Article rédigé par Falila Gbadamassi
France Télévisions - Rédaction Culture
Publié Mis à jour
Temps de lecture : 7min
Des électeurs attendent de voter lors d'élections locales dans la commune du Plateau le 13 octobre 2018, le quartier des affaires de la capitale économique, Abidjan.  (SIA KAMBOU / AFP)

Sur les réseaux sociaux, les Ivoiriens ont beaucoup parlé et commenté les élections locales du 13 octobre 2018. La mobilisation était moins palpable dans les urnes. Aux municipales, la participation s'est élevée à 36,20% (contre 36,49% en 2013), et aux régionales 46,36% (contre 44,37% en 2013), selon le président de la Commission électorale indépendante, Youssouf Bakayoko, qui a annoncé ces chiffres définitifs à la télévision nationale RTI, trois jours après le scrutin.

«Il y a eu un fort taux d’abstention, confie à Géopolis Mireille Critié Offor, spécialiste en gestion des conflits qui a analysé le processus électoral de 2010, à l'origine d'une crise majeure en Côte d'Ivoire. Cependant, ce taux est plus révélateur du manque de confiance dans ce processus électoral que d'un désintérêt. Les Ivoiriens veulent des élections, mais il faut qu'elles soient justes et transparentes. Malheureusement, cela reste encore un défi à relever. On retient de ces élections municipales et régionales qu'il y a énormément à faire si l'on espère une élection présidentielle apaisée et rassurante en 2020.» 

De la campagne électorale au scrutin, ces élections locales ont été émaillées de violences et d'incidents à travers tout le pays – il y a eu au moins quatre morts – et ont été entachées par de nombreuses accusations de fraudes. Deux scrutins ont été ainsi invalidés. A l'instar de l'élection municipale de Port Bouët, une commune populaire d'Abidjan, qui a été annulée en raison d'incidents violents, selon un communiqué de la CEI.  

Des élections émaillées d'incidents
Plus de six millions d'Ivoiriens étaient appelés à voter à ces élections locales, dont le principal enjeu était de mesurer les forces en présence avant la présidentielle de 2020, notamment parmi les membres de l'ex-coalition au pouvoir, le Rassemblement des houphouëtistes pour la démocratie et la paix (RHDP). 

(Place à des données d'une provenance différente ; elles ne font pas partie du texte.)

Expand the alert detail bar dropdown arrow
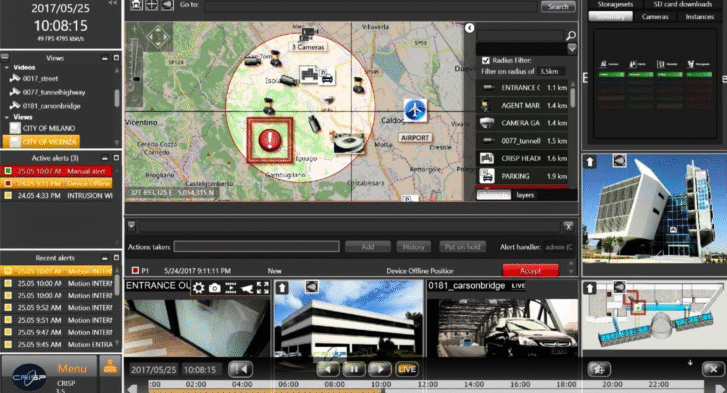This screenshot has width=727, height=393. click(131, 226)
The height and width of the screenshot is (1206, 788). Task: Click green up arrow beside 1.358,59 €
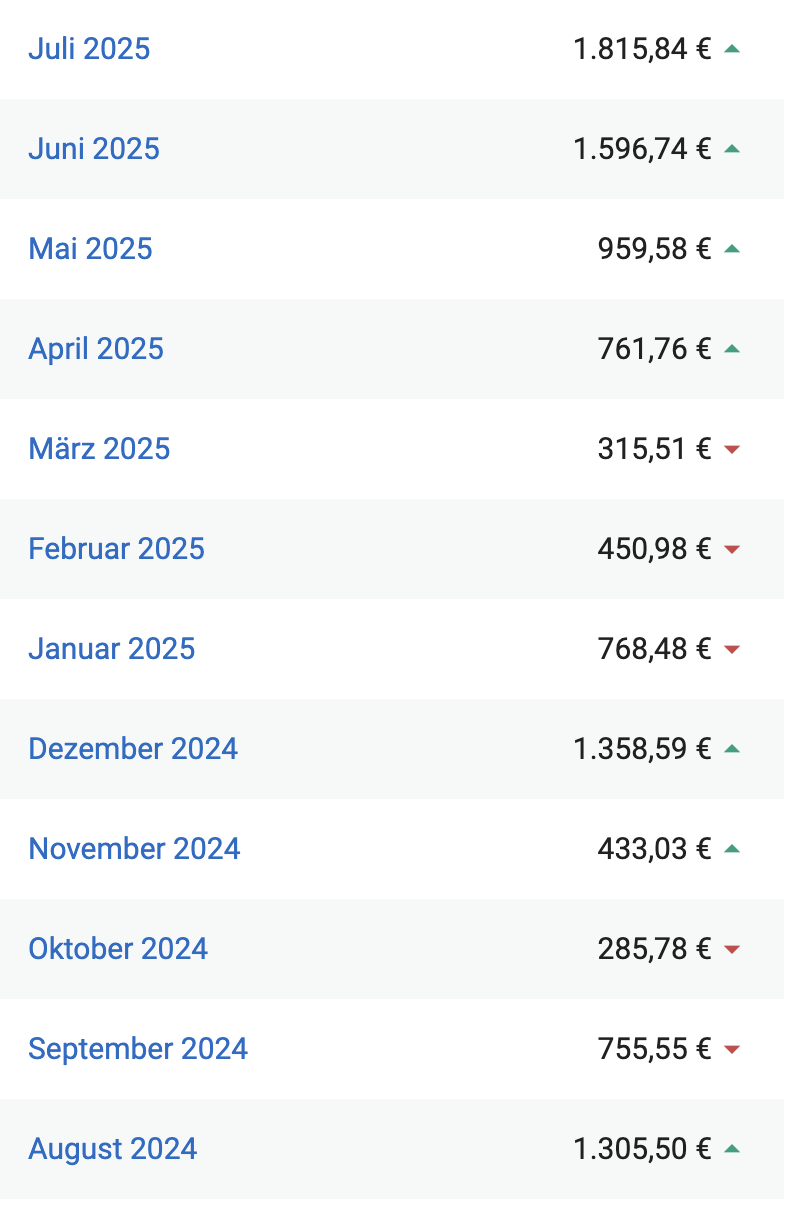pyautogui.click(x=732, y=748)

Principalement composé du Parti démocratique de Côte d'Ivoire (PDCI) et du parti du président Alassane Ouattara, le Rassemblement des républicains (RDR), le RHDP a explosé. En août 2018, le PDCI a refusé de se maintenir dans la coalition, estimant que le RDR tentait de l'absorber pour pouvoir présenter son candidat à la présidentielle. Le PDCI, qui a soutenu Alassane Ouattara en 2010 et 2015, entendait que le RDR lui rende la pareille en 2020 en soutenant son candidat. Les anciens alliés sont désormais à couteaux tirés. 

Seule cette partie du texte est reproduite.